ACTIVITY:
Produce the full set of records below once more, exactly as they stand.

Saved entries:

————————

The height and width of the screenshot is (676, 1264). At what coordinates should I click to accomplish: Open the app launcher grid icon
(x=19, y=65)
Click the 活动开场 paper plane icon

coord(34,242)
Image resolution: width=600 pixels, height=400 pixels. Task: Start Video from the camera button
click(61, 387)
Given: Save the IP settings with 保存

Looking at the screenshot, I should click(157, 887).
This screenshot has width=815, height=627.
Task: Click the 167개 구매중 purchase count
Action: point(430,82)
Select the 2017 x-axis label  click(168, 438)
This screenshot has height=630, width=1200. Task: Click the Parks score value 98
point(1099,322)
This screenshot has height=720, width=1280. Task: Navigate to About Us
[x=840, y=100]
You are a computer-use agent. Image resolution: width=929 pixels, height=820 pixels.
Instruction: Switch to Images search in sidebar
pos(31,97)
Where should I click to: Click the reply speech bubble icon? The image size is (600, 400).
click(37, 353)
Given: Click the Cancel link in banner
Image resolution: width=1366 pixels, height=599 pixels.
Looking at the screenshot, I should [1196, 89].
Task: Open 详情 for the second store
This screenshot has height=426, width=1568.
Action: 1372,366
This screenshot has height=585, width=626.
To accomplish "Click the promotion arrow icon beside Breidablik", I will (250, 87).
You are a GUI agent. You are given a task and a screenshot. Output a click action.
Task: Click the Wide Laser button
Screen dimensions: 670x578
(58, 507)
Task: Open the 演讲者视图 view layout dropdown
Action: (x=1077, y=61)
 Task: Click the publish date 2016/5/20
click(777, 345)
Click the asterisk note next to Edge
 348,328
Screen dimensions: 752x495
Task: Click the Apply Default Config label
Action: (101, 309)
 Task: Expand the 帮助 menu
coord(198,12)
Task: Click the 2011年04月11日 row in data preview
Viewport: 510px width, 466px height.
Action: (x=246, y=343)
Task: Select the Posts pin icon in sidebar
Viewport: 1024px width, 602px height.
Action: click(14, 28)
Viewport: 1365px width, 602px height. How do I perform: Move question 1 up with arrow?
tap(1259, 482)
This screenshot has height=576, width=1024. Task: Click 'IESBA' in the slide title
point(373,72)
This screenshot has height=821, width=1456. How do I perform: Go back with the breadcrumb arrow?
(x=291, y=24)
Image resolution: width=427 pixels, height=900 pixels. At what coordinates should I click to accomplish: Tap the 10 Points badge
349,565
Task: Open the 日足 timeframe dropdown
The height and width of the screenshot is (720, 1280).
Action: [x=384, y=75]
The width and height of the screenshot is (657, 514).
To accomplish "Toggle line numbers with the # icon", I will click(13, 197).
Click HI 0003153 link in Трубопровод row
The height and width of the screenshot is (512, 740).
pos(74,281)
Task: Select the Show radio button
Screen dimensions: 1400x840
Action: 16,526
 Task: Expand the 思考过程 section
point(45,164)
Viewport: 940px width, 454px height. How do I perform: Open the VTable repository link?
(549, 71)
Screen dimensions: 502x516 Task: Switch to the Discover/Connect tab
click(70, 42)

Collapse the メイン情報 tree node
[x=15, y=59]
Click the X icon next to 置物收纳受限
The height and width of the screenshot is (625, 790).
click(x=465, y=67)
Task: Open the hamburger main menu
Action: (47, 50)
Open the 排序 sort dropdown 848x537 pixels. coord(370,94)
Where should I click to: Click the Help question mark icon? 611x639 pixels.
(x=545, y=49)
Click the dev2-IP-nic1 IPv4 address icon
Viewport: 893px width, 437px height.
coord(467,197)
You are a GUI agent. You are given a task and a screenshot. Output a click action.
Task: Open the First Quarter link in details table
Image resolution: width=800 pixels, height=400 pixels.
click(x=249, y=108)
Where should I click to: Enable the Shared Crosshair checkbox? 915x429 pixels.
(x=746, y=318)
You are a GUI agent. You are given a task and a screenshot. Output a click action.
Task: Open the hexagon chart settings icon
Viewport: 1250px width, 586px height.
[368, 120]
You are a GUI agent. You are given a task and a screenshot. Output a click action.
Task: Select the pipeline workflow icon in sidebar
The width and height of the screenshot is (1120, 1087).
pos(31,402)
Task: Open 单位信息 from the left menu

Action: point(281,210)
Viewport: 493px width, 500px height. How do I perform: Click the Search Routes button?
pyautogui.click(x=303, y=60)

————————

ANSWER SECTION:
The height and width of the screenshot is (676, 1264). At what coordinates should I click to accomplish: Open the app launcher grid icon
(x=19, y=65)
Click the 活动开场 paper plane icon

coord(34,242)
Image resolution: width=600 pixels, height=400 pixels. Task: Start Video from the camera button
click(61, 387)
Given: Save the IP settings with 保存

Looking at the screenshot, I should click(157, 887).
This screenshot has width=815, height=627.
Task: Click the 167개 구매중 purchase count
Action: point(430,82)
Select the 2017 x-axis label  click(168, 438)
This screenshot has height=630, width=1200. Task: Click the Parks score value 98
point(1099,322)
This screenshot has height=720, width=1280. Task: Navigate to About Us
[x=840, y=100]
You are a computer-use agent. Image resolution: width=929 pixels, height=820 pixels.
Instruction: Switch to Images search in sidebar
pos(31,97)
Where should I click to: Click the reply speech bubble icon? The image size is (600, 400).
click(37, 353)
Given: Click the Cancel link in banner
Image resolution: width=1366 pixels, height=599 pixels.
Looking at the screenshot, I should [1196, 89].
Task: Open 详情 for the second store
This screenshot has height=426, width=1568.
Action: 1372,366
This screenshot has height=585, width=626.
To accomplish "Click the promotion arrow icon beside Breidablik", I will (250, 87).
You are a GUI agent. You are given a task and a screenshot. Output a click action.
Task: Click the Wide Laser button
Screen dimensions: 670x578
(58, 507)
Task: Open the 演讲者视图 view layout dropdown
Action: (x=1077, y=61)
 Task: Click the publish date 2016/5/20
click(777, 345)
Click the asterisk note next to Edge
 348,328
Screen dimensions: 752x495
Task: Click the Apply Default Config label
Action: (101, 309)
 Task: Expand the 帮助 menu
coord(198,12)
Task: Click the 2011年04月11日 row in data preview
Viewport: 510px width, 466px height.
Action: (x=246, y=343)
Task: Select the Posts pin icon in sidebar
Viewport: 1024px width, 602px height.
Action: click(14, 28)
Viewport: 1365px width, 602px height. How do I perform: Move question 1 up with arrow?
tap(1259, 482)
This screenshot has height=576, width=1024. Task: Click 'IESBA' in the slide title
point(373,72)
This screenshot has height=821, width=1456. How do I perform: Go back with the breadcrumb arrow?
(x=291, y=24)
Image resolution: width=427 pixels, height=900 pixels. At what coordinates should I click to accomplish: Tap the 10 Points badge
349,565
Task: Open the 日足 timeframe dropdown
The height and width of the screenshot is (720, 1280).
Action: [x=384, y=75]
The width and height of the screenshot is (657, 514).
To accomplish "Toggle line numbers with the # icon", I will click(13, 197).
Click HI 0003153 link in Трубопровод row
The height and width of the screenshot is (512, 740).
pos(74,281)
Task: Select the Show radio button
Screen dimensions: 1400x840
Action: 16,526
 Task: Expand the 思考过程 section
point(45,164)
Viewport: 940px width, 454px height. How do I perform: Open the VTable repository link?
(549, 71)
Screen dimensions: 502x516 Task: Switch to the Discover/Connect tab
click(70, 42)

Collapse the メイン情報 tree node
[x=15, y=59]
Click the X icon next to 置物收纳受限
The height and width of the screenshot is (625, 790).
click(x=465, y=67)
Task: Open the hamburger main menu
Action: (47, 50)
Open the 排序 sort dropdown 848x537 pixels. coord(370,94)
Where should I click to: Click the Help question mark icon? 611x639 pixels.
(x=545, y=49)
Click the dev2-IP-nic1 IPv4 address icon
Viewport: 893px width, 437px height.
coord(467,197)
You are a GUI agent. You are given a task and a screenshot. Output a click action.
Task: Open the First Quarter link in details table
Image resolution: width=800 pixels, height=400 pixels.
click(x=249, y=108)
Where should I click to: Enable the Shared Crosshair checkbox? 915x429 pixels.
(x=746, y=318)
You are a GUI agent. You are given a task and a screenshot. Output a click action.
Task: Open the hexagon chart settings icon
Viewport: 1250px width, 586px height.
[368, 120]
You are a GUI agent. You are given a task and a screenshot. Output a click action.
Task: Select the pipeline workflow icon in sidebar
The width and height of the screenshot is (1120, 1087).
pos(31,402)
Task: Open 单位信息 from the left menu

Action: point(281,210)
Viewport: 493px width, 500px height. How do I perform: Click the Search Routes button?
pyautogui.click(x=303, y=60)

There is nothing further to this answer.